President Roosevelt in his speech at Tuskegee in 1905, said that the colored people had opportunities for economic development in the South that are not offered to them elsewhere.

In the large cities of the North, where the Negro mostly lives, the chances for good health and the purchase of a home are not so good. The man with little means, such as the Negro usually is, must live in either filthy streets or back alleys, where the air is foul and the environments are permeated with disease germs. For the lack of fresh air, pure food and proper exercise, his children are mere weaklings instead of strong and robust boys and girls.
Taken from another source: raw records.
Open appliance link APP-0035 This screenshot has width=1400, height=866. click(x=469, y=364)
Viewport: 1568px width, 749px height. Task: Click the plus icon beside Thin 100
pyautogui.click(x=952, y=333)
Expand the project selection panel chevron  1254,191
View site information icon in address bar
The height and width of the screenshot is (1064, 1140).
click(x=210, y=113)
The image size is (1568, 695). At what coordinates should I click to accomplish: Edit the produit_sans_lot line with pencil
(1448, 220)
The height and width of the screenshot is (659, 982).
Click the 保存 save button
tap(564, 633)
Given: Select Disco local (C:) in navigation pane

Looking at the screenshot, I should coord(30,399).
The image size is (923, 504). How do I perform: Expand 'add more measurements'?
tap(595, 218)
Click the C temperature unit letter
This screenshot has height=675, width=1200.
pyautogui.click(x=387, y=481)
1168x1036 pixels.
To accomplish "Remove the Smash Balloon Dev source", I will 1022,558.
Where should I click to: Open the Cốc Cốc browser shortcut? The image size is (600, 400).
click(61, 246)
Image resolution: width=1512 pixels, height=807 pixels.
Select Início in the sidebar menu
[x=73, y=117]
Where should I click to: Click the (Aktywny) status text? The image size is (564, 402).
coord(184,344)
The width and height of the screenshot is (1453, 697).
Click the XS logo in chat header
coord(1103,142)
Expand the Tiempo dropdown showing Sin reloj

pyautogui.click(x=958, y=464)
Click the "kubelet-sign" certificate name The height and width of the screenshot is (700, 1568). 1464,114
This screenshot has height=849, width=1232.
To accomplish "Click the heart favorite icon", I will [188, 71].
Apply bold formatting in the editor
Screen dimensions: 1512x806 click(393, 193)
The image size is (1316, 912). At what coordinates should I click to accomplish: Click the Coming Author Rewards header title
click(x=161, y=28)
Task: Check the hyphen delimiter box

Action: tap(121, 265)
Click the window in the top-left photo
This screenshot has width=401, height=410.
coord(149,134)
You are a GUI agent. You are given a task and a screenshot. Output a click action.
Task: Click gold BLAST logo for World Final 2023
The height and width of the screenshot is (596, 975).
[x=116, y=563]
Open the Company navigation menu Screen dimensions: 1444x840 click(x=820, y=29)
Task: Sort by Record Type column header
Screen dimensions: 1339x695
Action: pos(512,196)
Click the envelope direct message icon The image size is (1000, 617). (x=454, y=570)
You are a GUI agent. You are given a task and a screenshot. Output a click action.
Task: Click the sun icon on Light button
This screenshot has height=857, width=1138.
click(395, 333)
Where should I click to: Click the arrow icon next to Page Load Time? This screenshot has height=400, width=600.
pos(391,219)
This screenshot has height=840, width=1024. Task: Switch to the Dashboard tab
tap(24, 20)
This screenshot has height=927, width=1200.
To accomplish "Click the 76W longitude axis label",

Dr. Robert B. Bean of Ann Arbor, in his essay on "The Training of the Negro" in _Century Magazine_ of October, 1906, said that in the large cities the Negro is being forced by compet.i.tion into the most degraded and least remunerative occupations; that such occupations make them helpless to combat the blight of squalor and disease which are inevitable in these cities, and therefore many of them are being destroyed by them.

Mr. Baker says:

"One of the questions I asked of Negroes whom I met both North and South was this:

"'What is your chief cause of complaint?'

"In the South the first answer nearly always referred to the Jim Crow cars or the Jim Crow railroad stations; after that, the complaint was of political disfranchis.e.m.e.nt, the difficulty of getting justice in the courts, the lack of good school facilities, and in some localities, of the danger of actual physical violence.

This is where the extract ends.